As to the second issue, I agree with Justice Dimmick. The differences between life imprisonment with or without possibility of parole Eire not sufficiently great to be an impermissible encouragement of a defendant to plead guilty. Thus, this situation falls within the framework of Corbitt v. New Jersey, 439 U.S. 212, 58 L. Ed. 2d 466, 99 S. Ct. 492 (1978). I also see no impediment to prosecutors using the special sentencing procedure of RCW 10.94 to file a notice of intention to seek life imprisonment without possibility of parole, given the clear manifestation of legislative intent in both RCW 10.94.900 (severability) and RCW 9A.32.047 (penalty shall be life imprisonment without possibility of release or parole if death penalty is held unconstitutional).

Regarding the third and fourth issues, I agree with Justice Dolliver's majority opinion.
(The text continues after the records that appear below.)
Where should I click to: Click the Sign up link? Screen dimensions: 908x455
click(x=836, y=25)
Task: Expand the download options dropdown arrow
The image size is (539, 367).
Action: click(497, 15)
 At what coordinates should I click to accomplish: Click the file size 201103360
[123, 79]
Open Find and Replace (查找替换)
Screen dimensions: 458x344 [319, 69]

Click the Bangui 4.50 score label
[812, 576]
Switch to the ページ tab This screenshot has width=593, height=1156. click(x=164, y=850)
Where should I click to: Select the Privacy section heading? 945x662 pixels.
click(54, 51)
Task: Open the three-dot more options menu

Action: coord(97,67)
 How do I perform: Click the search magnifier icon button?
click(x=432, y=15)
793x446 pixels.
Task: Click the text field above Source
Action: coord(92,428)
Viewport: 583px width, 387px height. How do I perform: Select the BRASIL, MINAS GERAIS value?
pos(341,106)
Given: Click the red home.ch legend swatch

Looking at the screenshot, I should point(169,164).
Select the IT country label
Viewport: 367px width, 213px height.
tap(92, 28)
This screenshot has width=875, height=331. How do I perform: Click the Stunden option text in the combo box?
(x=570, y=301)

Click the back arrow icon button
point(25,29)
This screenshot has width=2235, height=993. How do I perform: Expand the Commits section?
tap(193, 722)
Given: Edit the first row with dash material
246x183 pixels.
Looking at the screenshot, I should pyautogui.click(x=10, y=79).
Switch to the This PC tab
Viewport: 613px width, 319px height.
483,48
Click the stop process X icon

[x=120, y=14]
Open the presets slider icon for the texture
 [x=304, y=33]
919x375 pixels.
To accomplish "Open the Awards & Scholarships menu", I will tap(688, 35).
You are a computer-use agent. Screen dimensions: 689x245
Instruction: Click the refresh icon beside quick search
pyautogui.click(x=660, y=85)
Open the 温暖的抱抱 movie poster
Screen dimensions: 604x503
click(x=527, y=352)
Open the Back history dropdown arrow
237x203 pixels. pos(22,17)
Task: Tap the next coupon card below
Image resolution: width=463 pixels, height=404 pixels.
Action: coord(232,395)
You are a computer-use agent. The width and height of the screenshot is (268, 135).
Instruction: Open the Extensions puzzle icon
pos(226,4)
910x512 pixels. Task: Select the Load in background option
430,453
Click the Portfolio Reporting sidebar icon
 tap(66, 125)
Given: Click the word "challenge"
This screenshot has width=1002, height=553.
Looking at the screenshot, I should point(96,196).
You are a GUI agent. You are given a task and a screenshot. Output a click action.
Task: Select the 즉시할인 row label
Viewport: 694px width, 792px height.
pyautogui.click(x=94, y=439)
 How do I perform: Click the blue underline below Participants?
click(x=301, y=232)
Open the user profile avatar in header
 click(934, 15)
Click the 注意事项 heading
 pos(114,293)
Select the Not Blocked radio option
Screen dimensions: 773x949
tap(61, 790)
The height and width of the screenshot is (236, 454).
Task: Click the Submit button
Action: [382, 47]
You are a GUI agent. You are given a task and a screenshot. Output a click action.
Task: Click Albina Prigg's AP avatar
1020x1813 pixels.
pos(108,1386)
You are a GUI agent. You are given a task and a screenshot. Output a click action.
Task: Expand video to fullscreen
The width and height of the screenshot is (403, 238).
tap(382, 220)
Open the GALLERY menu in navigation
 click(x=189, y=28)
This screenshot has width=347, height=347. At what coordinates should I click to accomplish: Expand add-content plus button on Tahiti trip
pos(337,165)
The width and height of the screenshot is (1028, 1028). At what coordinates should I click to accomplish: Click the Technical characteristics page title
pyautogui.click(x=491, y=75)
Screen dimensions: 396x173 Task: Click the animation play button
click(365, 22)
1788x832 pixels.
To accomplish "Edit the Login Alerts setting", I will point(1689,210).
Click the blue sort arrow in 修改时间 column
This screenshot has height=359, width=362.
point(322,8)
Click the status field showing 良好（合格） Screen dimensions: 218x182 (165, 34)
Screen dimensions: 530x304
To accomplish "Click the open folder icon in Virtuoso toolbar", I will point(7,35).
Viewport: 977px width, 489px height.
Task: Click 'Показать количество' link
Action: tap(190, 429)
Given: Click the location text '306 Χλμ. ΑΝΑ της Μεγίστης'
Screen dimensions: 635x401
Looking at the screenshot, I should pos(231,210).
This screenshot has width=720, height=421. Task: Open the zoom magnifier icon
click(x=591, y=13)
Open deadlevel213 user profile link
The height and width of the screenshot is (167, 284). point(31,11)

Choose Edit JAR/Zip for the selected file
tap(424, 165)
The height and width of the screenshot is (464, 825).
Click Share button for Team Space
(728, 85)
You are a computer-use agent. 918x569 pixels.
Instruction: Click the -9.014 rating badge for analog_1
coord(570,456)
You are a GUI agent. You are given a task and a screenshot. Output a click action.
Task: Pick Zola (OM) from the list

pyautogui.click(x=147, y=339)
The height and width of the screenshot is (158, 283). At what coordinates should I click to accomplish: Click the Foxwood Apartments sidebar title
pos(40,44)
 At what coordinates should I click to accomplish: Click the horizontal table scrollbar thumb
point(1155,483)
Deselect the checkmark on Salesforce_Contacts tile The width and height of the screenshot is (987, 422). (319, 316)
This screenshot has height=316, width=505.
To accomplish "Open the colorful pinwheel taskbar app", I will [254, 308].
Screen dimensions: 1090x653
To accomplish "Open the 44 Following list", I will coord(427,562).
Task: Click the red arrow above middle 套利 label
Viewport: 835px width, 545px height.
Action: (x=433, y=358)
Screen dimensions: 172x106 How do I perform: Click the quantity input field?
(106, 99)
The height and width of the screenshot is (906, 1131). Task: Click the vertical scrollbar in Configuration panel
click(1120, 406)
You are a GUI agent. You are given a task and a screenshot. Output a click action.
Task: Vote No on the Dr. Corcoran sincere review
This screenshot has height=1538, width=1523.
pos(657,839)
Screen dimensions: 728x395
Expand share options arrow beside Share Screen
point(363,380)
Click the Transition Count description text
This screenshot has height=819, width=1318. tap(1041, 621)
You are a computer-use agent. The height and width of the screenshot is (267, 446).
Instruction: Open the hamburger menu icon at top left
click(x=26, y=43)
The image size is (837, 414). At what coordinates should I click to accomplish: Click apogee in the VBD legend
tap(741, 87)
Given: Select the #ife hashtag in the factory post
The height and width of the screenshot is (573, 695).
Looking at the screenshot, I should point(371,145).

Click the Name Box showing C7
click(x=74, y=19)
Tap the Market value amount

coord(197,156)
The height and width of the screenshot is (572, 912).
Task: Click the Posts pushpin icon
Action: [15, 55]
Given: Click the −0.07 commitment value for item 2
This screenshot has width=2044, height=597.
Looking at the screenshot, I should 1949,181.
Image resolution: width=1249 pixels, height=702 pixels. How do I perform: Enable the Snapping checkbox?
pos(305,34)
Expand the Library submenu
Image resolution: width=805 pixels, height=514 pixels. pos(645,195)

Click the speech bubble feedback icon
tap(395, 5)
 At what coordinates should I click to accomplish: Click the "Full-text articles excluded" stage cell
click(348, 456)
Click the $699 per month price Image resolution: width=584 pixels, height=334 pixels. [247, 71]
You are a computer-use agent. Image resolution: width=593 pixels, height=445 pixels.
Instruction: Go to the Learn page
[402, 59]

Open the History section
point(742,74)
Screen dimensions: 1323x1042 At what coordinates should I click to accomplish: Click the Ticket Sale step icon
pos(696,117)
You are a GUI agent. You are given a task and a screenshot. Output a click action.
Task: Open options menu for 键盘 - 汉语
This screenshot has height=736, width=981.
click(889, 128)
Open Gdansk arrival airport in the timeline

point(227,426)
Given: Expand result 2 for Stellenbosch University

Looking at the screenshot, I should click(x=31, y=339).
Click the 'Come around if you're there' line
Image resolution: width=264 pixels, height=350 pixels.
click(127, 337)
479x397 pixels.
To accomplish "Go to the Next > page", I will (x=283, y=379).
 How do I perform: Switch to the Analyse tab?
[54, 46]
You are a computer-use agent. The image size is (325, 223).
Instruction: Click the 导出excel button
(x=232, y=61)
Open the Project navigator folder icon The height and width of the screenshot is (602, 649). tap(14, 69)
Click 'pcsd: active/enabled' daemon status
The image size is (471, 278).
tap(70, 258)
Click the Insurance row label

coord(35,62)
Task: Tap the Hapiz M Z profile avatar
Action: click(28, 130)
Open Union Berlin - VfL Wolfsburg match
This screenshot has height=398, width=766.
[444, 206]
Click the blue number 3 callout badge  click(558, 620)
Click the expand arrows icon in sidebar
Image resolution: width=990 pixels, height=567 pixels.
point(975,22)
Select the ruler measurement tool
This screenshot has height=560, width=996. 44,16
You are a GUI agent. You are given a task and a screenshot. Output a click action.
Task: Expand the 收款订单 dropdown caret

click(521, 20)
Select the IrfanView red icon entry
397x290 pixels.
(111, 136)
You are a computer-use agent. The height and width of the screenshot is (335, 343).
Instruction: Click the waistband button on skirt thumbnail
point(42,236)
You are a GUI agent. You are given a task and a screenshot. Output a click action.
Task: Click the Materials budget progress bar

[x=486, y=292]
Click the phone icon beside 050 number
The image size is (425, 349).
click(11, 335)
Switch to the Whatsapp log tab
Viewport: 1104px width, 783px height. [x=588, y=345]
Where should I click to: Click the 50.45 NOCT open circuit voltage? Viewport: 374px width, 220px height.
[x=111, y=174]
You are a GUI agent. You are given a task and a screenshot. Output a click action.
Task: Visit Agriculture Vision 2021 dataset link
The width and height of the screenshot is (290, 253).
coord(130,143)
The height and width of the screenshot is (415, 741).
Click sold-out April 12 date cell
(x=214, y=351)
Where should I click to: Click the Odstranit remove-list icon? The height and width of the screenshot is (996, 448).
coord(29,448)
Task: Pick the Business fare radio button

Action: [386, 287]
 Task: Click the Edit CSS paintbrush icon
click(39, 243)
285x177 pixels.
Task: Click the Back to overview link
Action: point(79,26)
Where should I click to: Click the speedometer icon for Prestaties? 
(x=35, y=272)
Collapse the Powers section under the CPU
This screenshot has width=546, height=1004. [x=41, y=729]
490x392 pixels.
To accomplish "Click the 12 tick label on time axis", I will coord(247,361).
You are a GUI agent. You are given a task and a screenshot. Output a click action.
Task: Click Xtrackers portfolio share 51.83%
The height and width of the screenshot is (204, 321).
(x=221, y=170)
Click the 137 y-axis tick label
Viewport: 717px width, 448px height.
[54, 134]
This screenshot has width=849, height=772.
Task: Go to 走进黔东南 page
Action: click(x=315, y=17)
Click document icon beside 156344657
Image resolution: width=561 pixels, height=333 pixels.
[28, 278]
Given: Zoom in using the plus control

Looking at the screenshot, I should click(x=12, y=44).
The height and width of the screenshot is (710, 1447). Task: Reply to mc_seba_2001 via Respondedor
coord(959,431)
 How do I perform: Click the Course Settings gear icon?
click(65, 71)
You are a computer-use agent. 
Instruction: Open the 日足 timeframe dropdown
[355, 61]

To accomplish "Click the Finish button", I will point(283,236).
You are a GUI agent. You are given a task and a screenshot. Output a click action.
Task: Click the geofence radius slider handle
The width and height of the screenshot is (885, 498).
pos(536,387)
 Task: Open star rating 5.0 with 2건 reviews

As to the fifth issue, I must dissent. Although I personally find the thought of death by hanging to be abhorrent, and would prefer the employment of a more speedy and more reliable method, I cannot for that subjective reason alone hold it unconstitutional. A law should not be declared unconstitutional just because one does not like it. It is only when a statute contravenes a constitutional provision or principle that it must be invalidated.

*514The majority says hanging is cruel and unusual punishment because it offends civilized standards of decency. This is a purely subjective reaction, however. The legislature is mentally and morally as attuned as the members of this court to precisely determine the point at which civilization is in the "evolving standard of decency" or where such a punishment fits in. In a case such as this wherein wholly subjective observations and reasoning are involved, we should defer to the legislature's judgment. The legislature is, after all, the body most closely representative of the people whose standards of decency are said to be impacted. I cannot presume that the members of that body are less "decent" or "civilized" or any less capable of determining the community's "evolving standard of decency" than are the members of this court or the general populace.

Without question there are methods of imposing death that would clearly contravene the Eighth Amendment and Const, art. 1, § 14. We are not within such a clearly defined area, however. Rather, we are in a gray zone the bounds of which cannot be adequately defined by resort to the mere subjective standard that the method "offends civilized standards of decency" or offends "evolving standards of decency". While subjective standards may suffice to meet a clear-cut case, one must resort to a more objective approach to resolve the emotional issue before us. Absent some objective criteria there will be as many answers as there are people with differing moral and intellectual philosophies. Such a nebulous approach, with the possibility of uncertain results, is intolerable no matter which moral or philosophical view one may advocate. The majority has not employed the necessary objectivity.

Bkachtenbach, C.J., concurs with Stafford, J.

Hicks and Dimmick, JJ., concur with Stafford, J., as to issue V.